■ SUPPLIED MATERIAL:

________

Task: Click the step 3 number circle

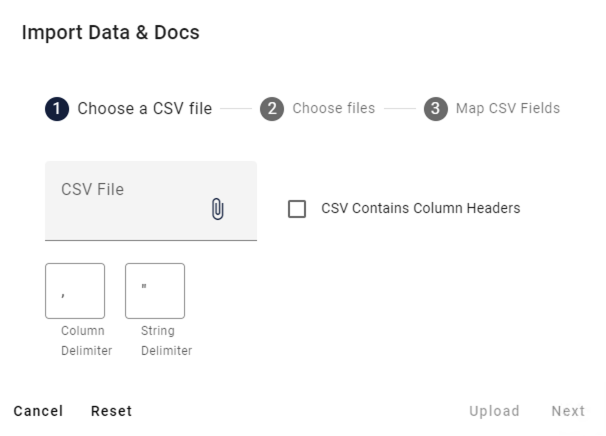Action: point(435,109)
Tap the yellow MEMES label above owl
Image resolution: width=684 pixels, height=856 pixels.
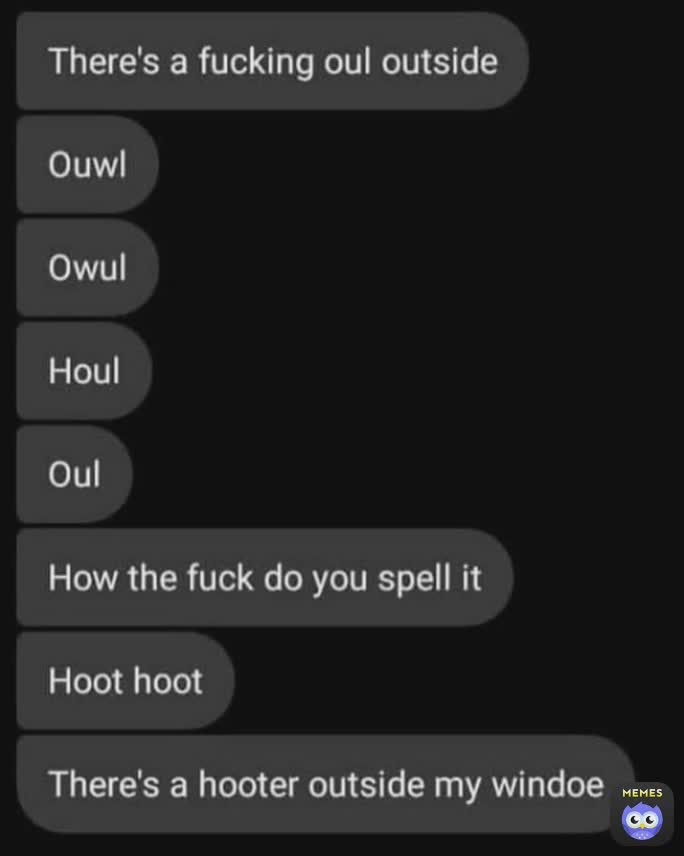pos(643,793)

________

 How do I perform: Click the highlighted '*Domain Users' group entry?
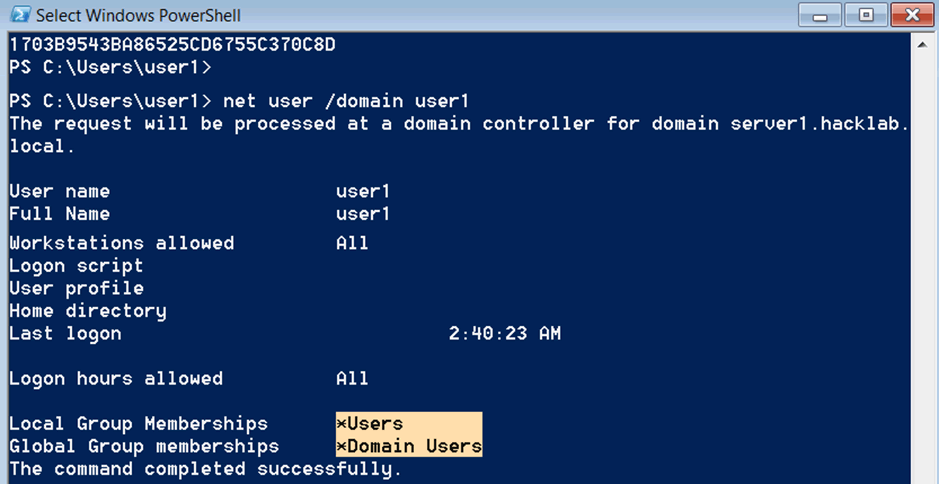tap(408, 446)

________

■ WRITTEN TASK: Reproduce the records above from the line with "How do I perform: Click" to the line with "tap(408, 446)", including both lines, and leave out the pictures.

■ RESULT OF THE EXERCISE:
 How do I perform: Click the highlighted '*Domain Users' group entry?
tap(408, 446)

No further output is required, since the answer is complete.